I realize some of this is out of your control. There simply aren’t a lot of affordable models being sold in America these days, and used car prices have remained high since the pandemic shortage.
But I also see signs that some of you are making a bad financial choice.
Nearly one in three car purchases (new and used) involved someone trading in their existing car, even though they still owed money on the loan for that car. This is called negative equity, and the current average is more than $7,000. About 20% of trade-ins are for cars with loan balances of more than $10,000.
Look, if you are driving an unreliable car, or your family has expanded to the point your small sedan doesn’t cut it, I understand.
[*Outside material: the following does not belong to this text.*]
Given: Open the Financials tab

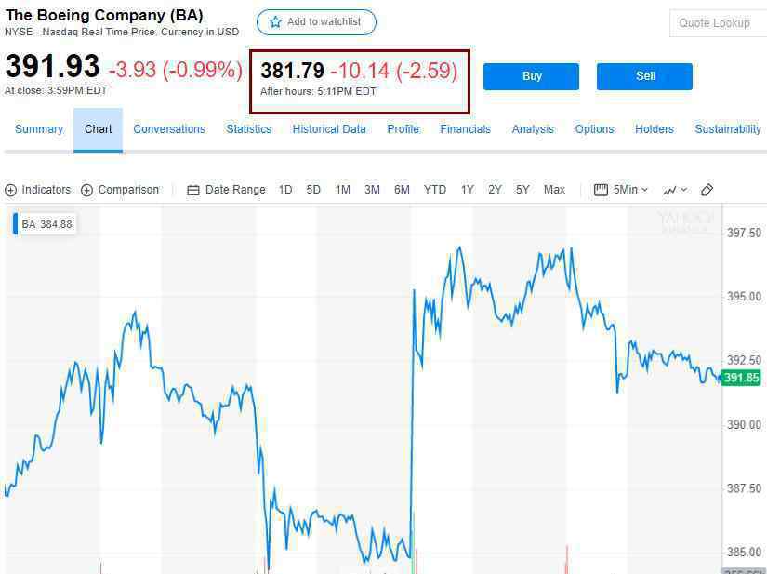Looking at the screenshot, I should [465, 129].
But I think this is often just some sort of very costly lifestyle choice.
According to JD Power, 20% of all new car buyers went shopping for another new car within three or four years. Are you kidding me? Cars today are built to last. Unless you are putting 50,000 miles or more on your car in a year, why would you need to trade it in? Even more disturbing to me is that more than 40% of people who took out a very long car loan (at least seven years) were looking to trade it in in just a few years.
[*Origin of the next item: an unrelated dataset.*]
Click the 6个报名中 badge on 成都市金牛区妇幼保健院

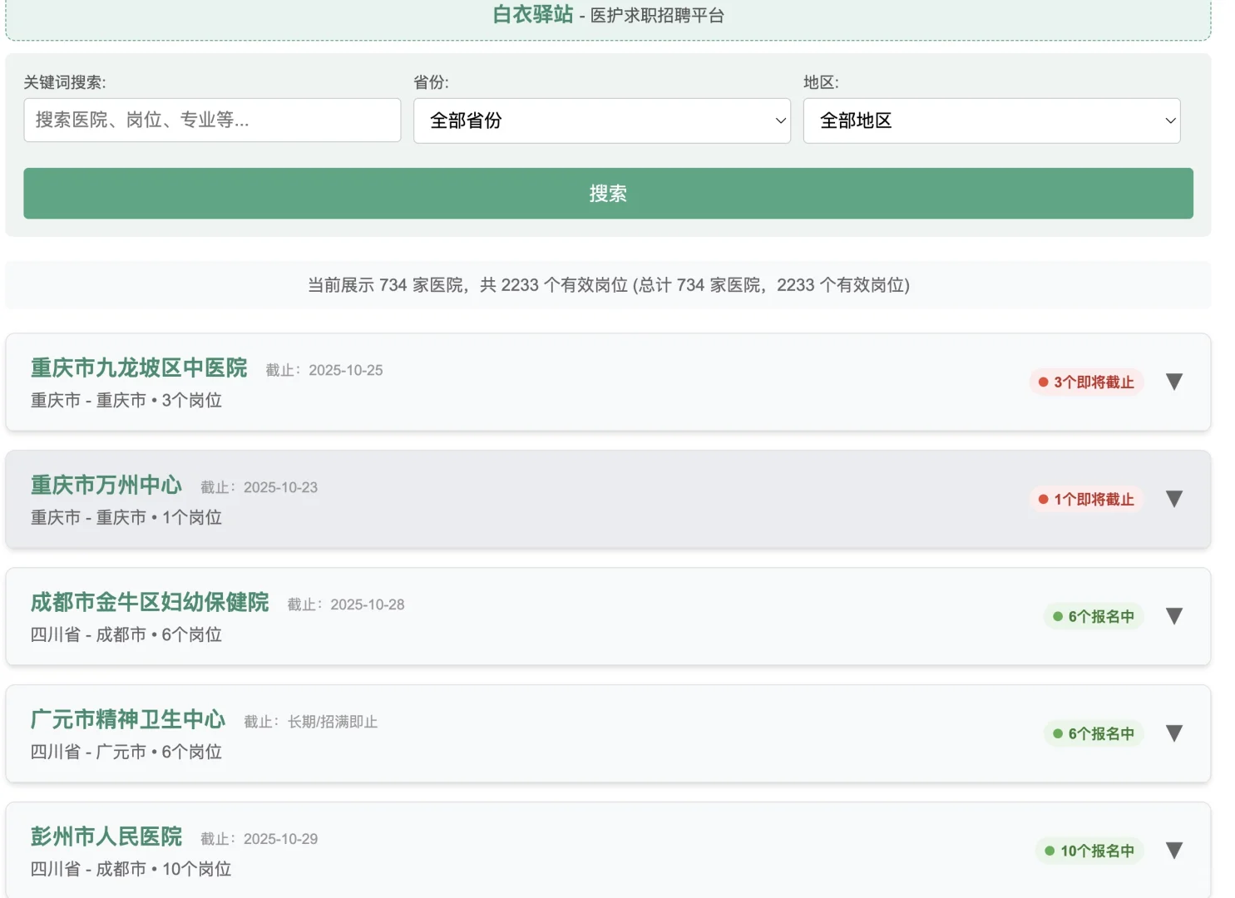pos(1094,616)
I need you to stand in the truth: do you need to trade in a car, or do you want to trade in a car? If that car is reliable and if you still have an unpaid loan balance, I say you are denied, denied, denied! Keep the car you have and thank me later.
I know car lenders make it so easy to trade in. They tell you that it’s no problem to roll over any unpaid balance on an old car loan into your new car loan. I am telling you it is a huge problem. Right now, that likely means you are giving up a lower-rate loan and taking out a much bigger new loan at today’s higher interest rates.
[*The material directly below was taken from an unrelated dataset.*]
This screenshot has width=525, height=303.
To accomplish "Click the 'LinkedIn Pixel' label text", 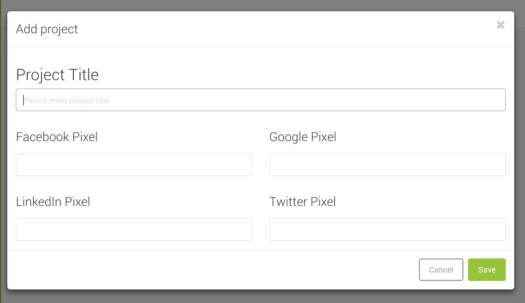I will 53,201.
But my biggest issue is that you are setting yourself up for a life of making car payments. You think it’s no big deal to just keep trading in and rolling over negative equity into a new loan.
Hello? Are you also going to tell me you can’t possibly save more for retirement? Or that you have credit card debt? Or your emergency savings can barely cover 2 months of living costs, let alone the 8-12 that I think is smart and necessary in today’s economy? If any of those rang true, I sure hope you are not on the trade-in treadmill.
And don’t tell me that a car becomes unreliable after a few years. That is just not true. Will a car need more maintenance? Of course. But spending $1,500- $2,500 a year to keep a 4-10 year old car running great is a far better financial move than buying a new car that is under warranty, but your loan cost is more than $750 a month.
Let’s say you follow my advice and keep driving a reliable car for five years without any loan payments. Let’s also just assume that the payment was $750 a month. That’s $9,000 a year in loan payments you won’t need to make. Now, let’s also acknowledge that you might need $2,000 or so a year on upkeep for your older car. You’re still $7,000 ahead.
What if you simply saved that $35,000 over five years, so when it does come time to buy another car, you may be able to do it without a loan, or you would need a very small loan. That’s a huge win!
Or maybe you take the $7,000 a year and invest it in a Roth IRA. Earn an annualized 7%, and you will have more than $54,000. If you then keep that $54,000 growing and it continues to compound at an annualized 7% for another 20 years, it will be worth nearly $210,000. All because you were car smart.